Consultation with Dr. Stewart, general surgeon, concerning removing lesions greater than 3 cm’s:

“Surgery for those might be difficult to heal and that’s why I think radiation would likely be better. Now, I think we could do a biopsy to prove what we suspect those are cancerous lesions. I don’t think that’s necessary because they feel like cancer and you’ve got cancer proven in other places and you’ve already started radiation for those. If we were to remove that area to try for palliation obviously it wouldn’t cure anything then you would have a big wound there that might be difficult to heal it is possible the cancer could grow back into the wound and cause even more trouble. I think you’re in better hands during the radiation. I’m afraid the surgery isn’t going to help you. It just creates a new problem. That’s why it is so hard when you’re trying to live with cancer and trying to make the right decisions. You want to live as long as you can and you want to live as pain free as you can. And if they surgery doesn’t do either one it doesn’t make you live longer and it really doesn’t make you pain free then it really doesn’t help and that’s how I feel about that.”

8.6.19: Met with Dr.
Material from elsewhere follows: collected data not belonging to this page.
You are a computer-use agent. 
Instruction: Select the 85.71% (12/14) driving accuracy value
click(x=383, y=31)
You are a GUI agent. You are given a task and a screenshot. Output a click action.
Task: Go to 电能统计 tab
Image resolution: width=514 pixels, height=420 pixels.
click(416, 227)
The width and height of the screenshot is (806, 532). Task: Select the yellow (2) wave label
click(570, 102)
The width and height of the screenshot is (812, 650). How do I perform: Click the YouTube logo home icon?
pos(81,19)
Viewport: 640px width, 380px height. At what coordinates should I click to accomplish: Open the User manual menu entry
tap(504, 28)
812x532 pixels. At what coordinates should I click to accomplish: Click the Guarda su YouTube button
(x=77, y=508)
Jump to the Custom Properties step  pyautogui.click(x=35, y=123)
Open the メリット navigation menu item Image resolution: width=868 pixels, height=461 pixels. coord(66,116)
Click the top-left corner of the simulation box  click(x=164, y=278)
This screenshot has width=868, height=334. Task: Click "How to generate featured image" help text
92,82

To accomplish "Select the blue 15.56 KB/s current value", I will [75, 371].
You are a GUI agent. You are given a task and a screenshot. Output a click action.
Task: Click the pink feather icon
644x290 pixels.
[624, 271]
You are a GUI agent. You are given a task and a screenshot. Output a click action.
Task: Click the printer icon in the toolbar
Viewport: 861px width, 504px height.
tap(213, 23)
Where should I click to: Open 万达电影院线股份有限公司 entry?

Langhofer (palliative care). Explained that Ayda would be on pain medicine for the rest of her life. He will help see that she remains comfortable.

8.8.19: Had extreme pain in right side chest wall lesion. She decided not to go to the ER.

8.9.19: Begin chemo (Docetaxel and Zoledronic Acid). This was the only dose of docetaxel that was administered. She was ordered off chemo a few days later.

Admitted to the hospital for intractable pain. Two MRI’s ordered. Hydromorphone via hand pump given.

8.16.19: First Day of Hospice Care

9.20.19: Ayda took her last breath at 6:11am.